Screenshot and document pointing data:
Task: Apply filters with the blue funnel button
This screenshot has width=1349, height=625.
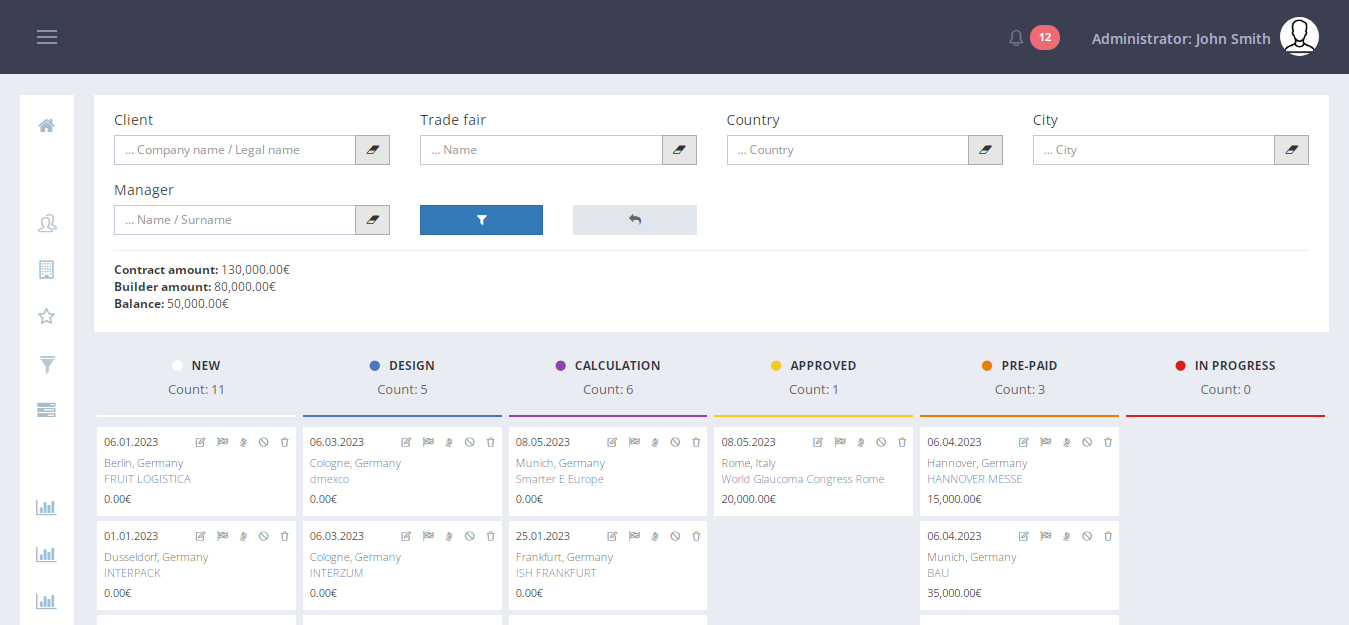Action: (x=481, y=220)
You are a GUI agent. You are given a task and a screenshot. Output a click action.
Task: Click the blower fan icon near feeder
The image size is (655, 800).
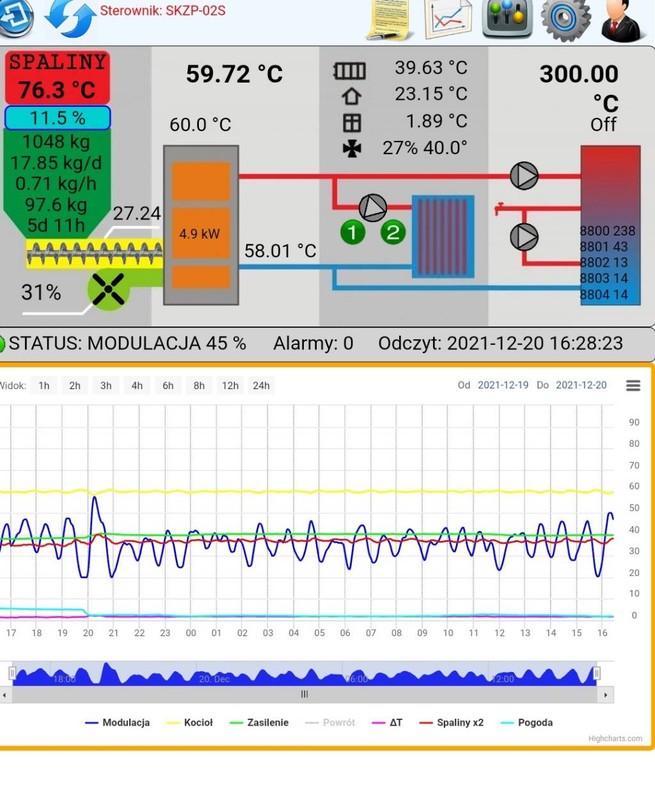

Work instructions: Transcribe the lines of the listing above verbatim, omitting the pictures from your answer.

Written solution:
Task: Apply filters with the blue funnel button
This screenshot has width=1349, height=625.
Action: (x=481, y=220)
You are a GUI agent. You are given a task and a screenshot. Output a click action.
Task: Click the blower fan icon near feeder
The image size is (655, 800).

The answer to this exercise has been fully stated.